I’m ambitious. I want someone to get caught up in reading my words, if only for a moment.  Remember the best piece of writing you ever read, the piece from years back that excited you in such a powerful way that you’ve been seeking to replicate those feelings, that moment, ever since?  That’s what I aspire to create.

I used to have specific ideas about what made a writer.  These of course, were largely wishful thinking.  What they amounted to was an excuse for avoiding the need to learn or apply the elements of crafting, editing and research.  Writing, I felt should roll off the pen perfectly formed.

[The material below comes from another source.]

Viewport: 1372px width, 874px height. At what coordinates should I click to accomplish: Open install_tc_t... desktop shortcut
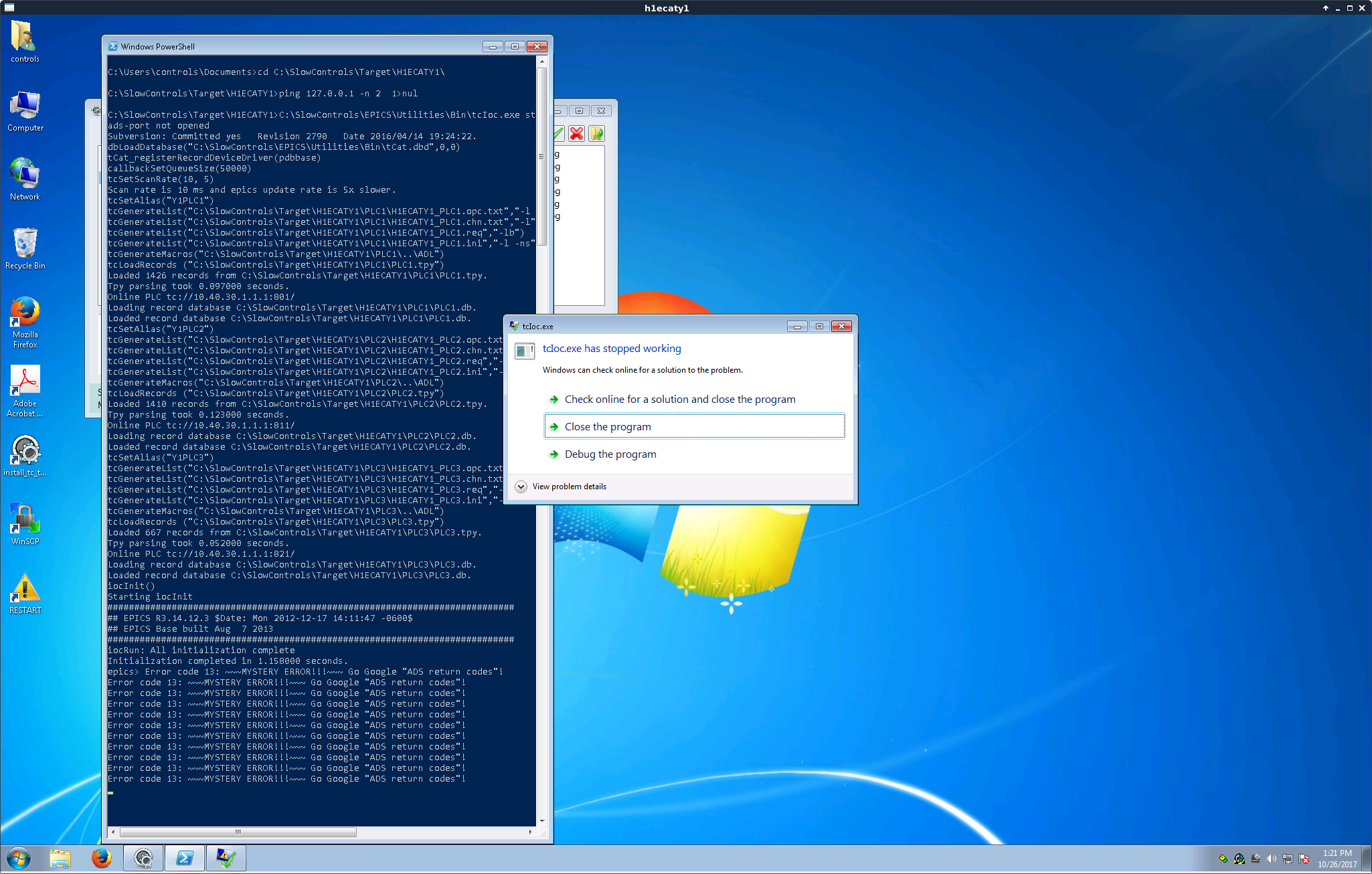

The Distressed Poet, By William Hogarth, 1736

The Distressed Poet,
By William Hogarth, 1736

As I understood it then, storytelling was an instinctive skill.  So all I required was an attic, an ability to cope with being cold (until I’d been discovered) and to not mind missing a few meals.  On particularly fatalistic days,I will even admit, I anticipated a romantic early death – see Mansfield, Keats and the Brontes.  What else would you expect from someone who’d spent so many of their childhood Saturdays reading Gothic novels or watching re-runs of black and white films?

Well, let’s not knock my models.  It was not their fault I’d mistaken entertainment for education.  If I’d bothered to look a little deeper I could have discovered then that each of these writers were careful readers.  They too had literary heroes, and they studied their craft beyond the confines of schooling.  Most important of all, they wrote and rewrote to make their writing work.

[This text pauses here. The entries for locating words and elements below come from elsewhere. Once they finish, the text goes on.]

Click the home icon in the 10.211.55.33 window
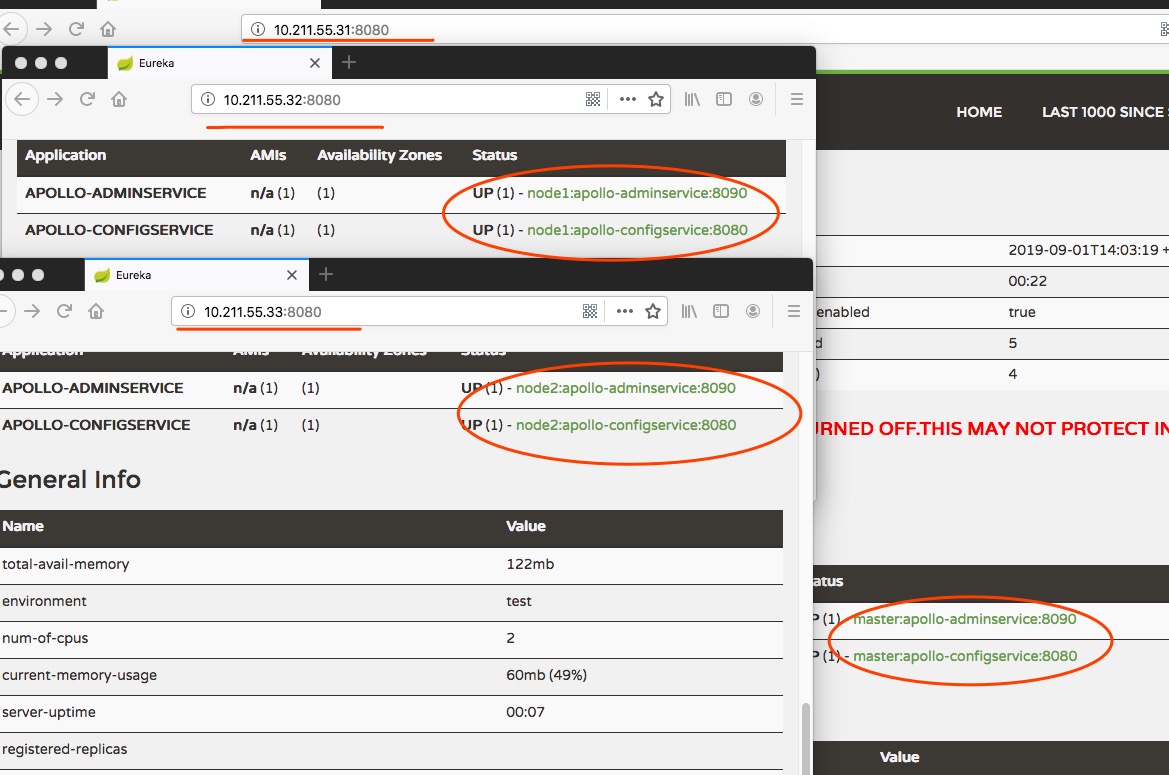1169x775 pixels. click(x=96, y=311)
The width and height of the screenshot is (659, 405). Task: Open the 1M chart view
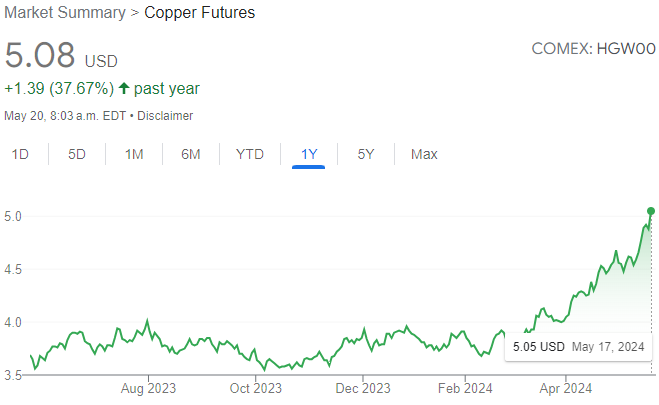click(x=134, y=154)
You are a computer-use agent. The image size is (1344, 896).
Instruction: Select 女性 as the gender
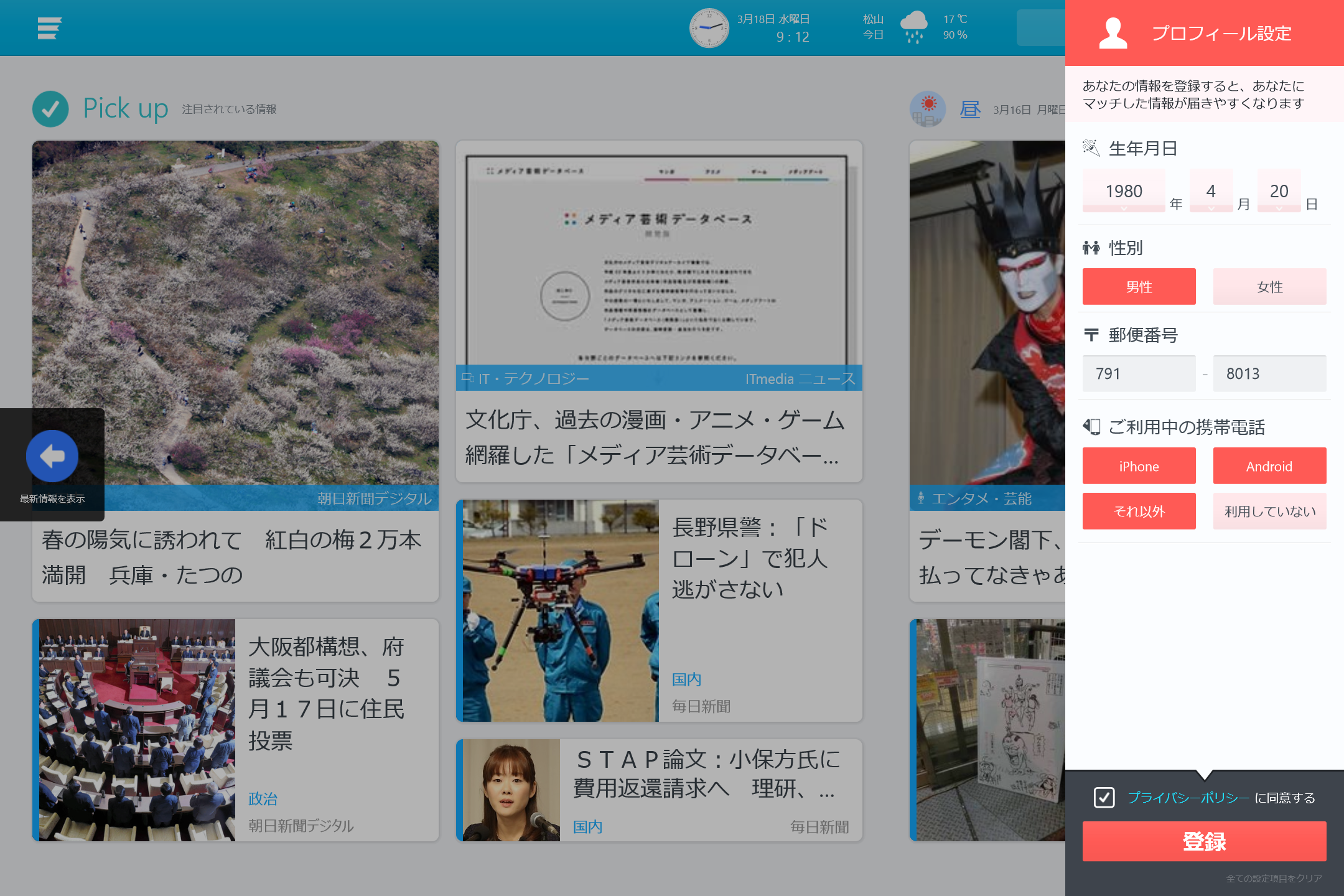(1269, 286)
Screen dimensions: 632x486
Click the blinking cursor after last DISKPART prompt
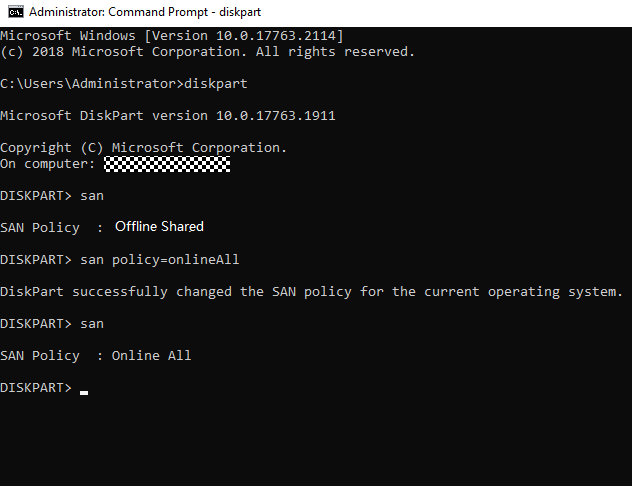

Some of my heroes went to university, others had mentors, or friends and siblings to share their creative ideas with.  What was important was that all of them could, and did, discuss their ideas about writing with other writers. Because above all, what they had was commitment.  It was not their tubercular-consumption that was important, it was their consumption of other literature.  They read, widely.

Check out a writer’s reading lists and you’re likely to find a voracious appetite for all levels of literature, even if funds are tight.  Sometimes you can find the references in their work – Henry Fielding discusses his ideas about fiction and drama at the beginnings of several sections of his wonderfully rollicking novel, Tom Jones.  Hilary Mantel’s memoir, Giving up the Ghost, includes thoughts on how writing works, and which writings inspired her.

A lot of experienced writers write about their reading.  Some are lucky enough to get paid for it.  Everyone though, has to start somewhere, and these days, we’ve all sorts of wonderful sites on the ‘net’ where we can engage in writing communities.  But here’s another option, for those of us still working lower down the literary ladder: why not take some time out from your creative writing to reflect on something you’ve read?

Do it just for yourself, or share it.  There are plenty of places looking for someone to post a review online, and wouldn’t you feel chuffed to have a thoughtful response to your writing?  All I would suggest is that you opt for the form you work in – novelists review a novel; flash fictionists look at the shortest forms…you get the idea.